Record excerpts:
++++++++
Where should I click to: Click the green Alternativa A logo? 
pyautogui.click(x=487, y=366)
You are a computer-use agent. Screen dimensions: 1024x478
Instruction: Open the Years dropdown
++++++++
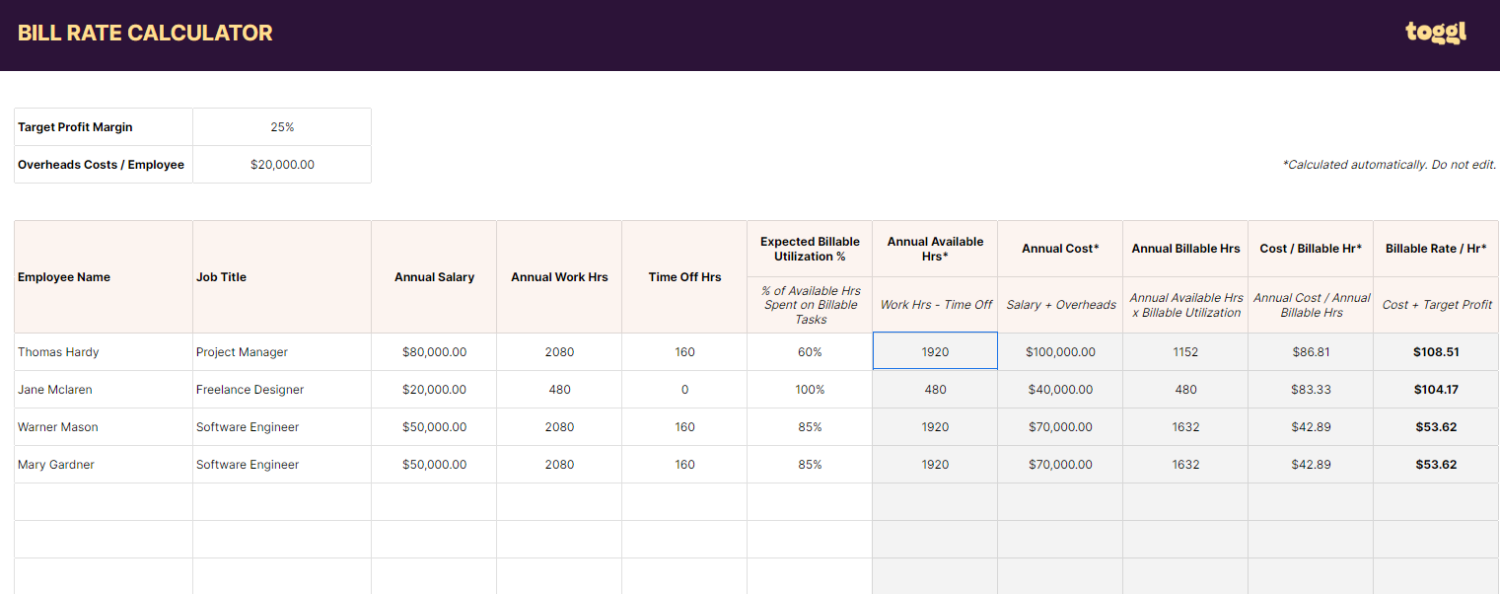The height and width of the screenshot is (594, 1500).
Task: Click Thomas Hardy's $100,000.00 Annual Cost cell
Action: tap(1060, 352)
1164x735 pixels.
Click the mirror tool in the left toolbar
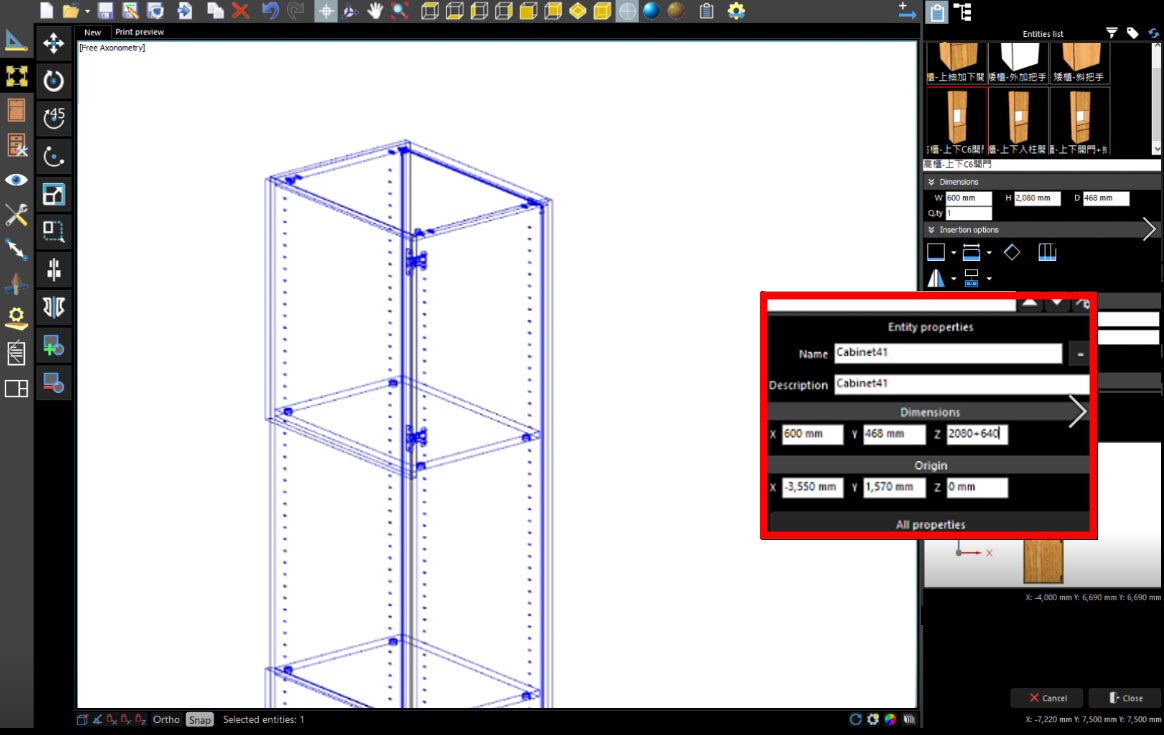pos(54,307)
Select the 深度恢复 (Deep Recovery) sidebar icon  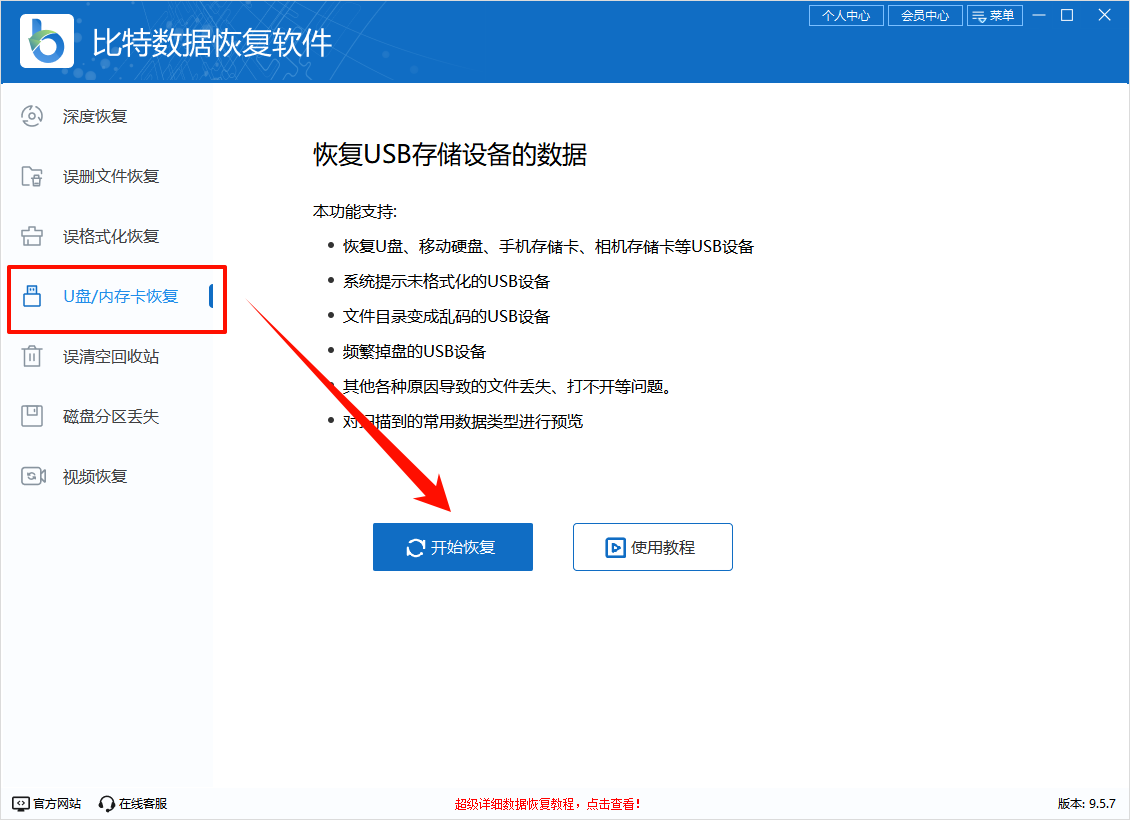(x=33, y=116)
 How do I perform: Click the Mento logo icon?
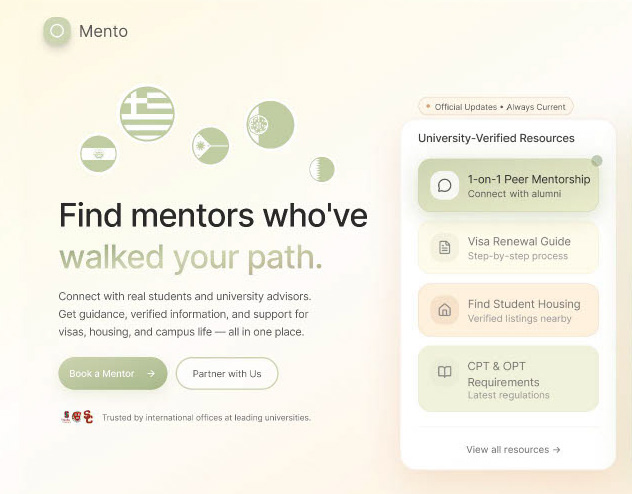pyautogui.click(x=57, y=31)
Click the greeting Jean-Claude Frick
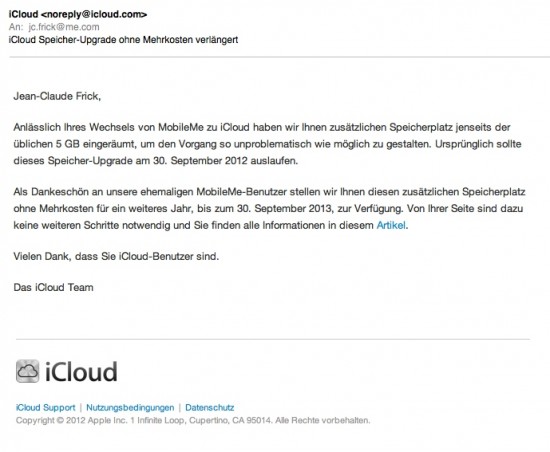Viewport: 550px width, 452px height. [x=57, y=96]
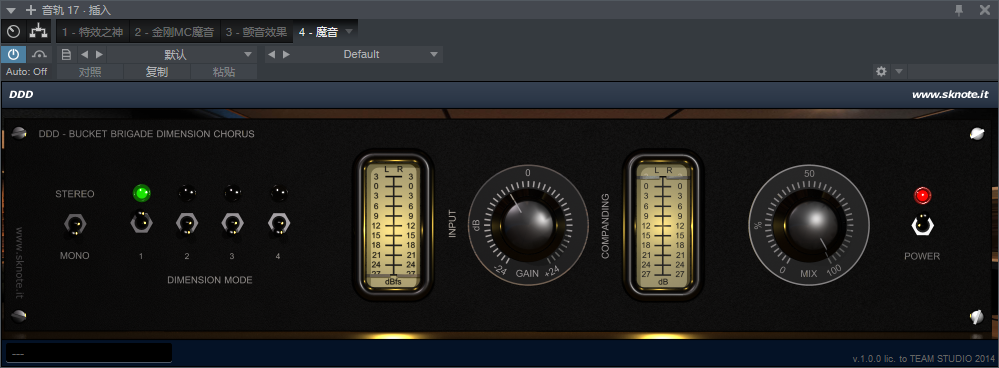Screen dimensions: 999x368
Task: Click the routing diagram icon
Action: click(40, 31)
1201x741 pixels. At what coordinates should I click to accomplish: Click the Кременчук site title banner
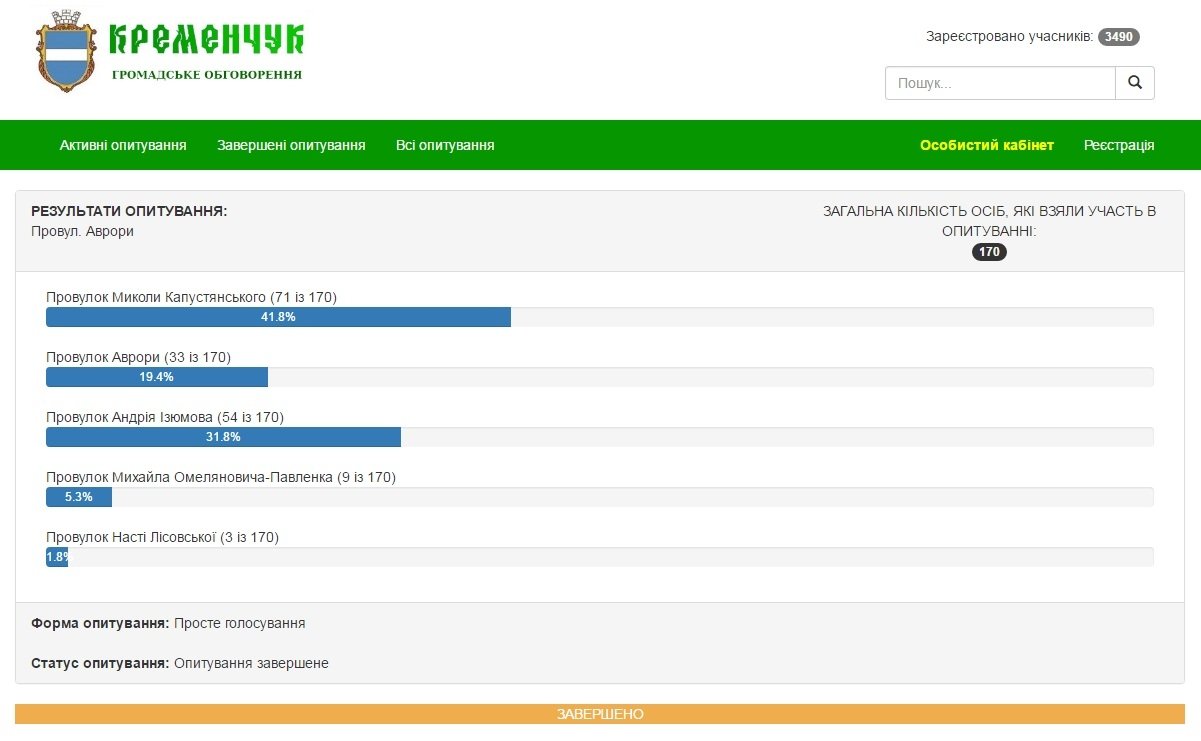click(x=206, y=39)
++++++++
Work to complete: In the listing above, start at the line with "Where should I", go on through the line with "Instruction: Open the Years dropdown", and copy each of those lines exactly; leave out all the rest.

Result of this task:
Where should I click to: Click the green Alternativa A logo? 
pyautogui.click(x=487, y=366)
You are a computer-use agent. Screen dimensions: 1024x478
Instruction: Open the Years dropdown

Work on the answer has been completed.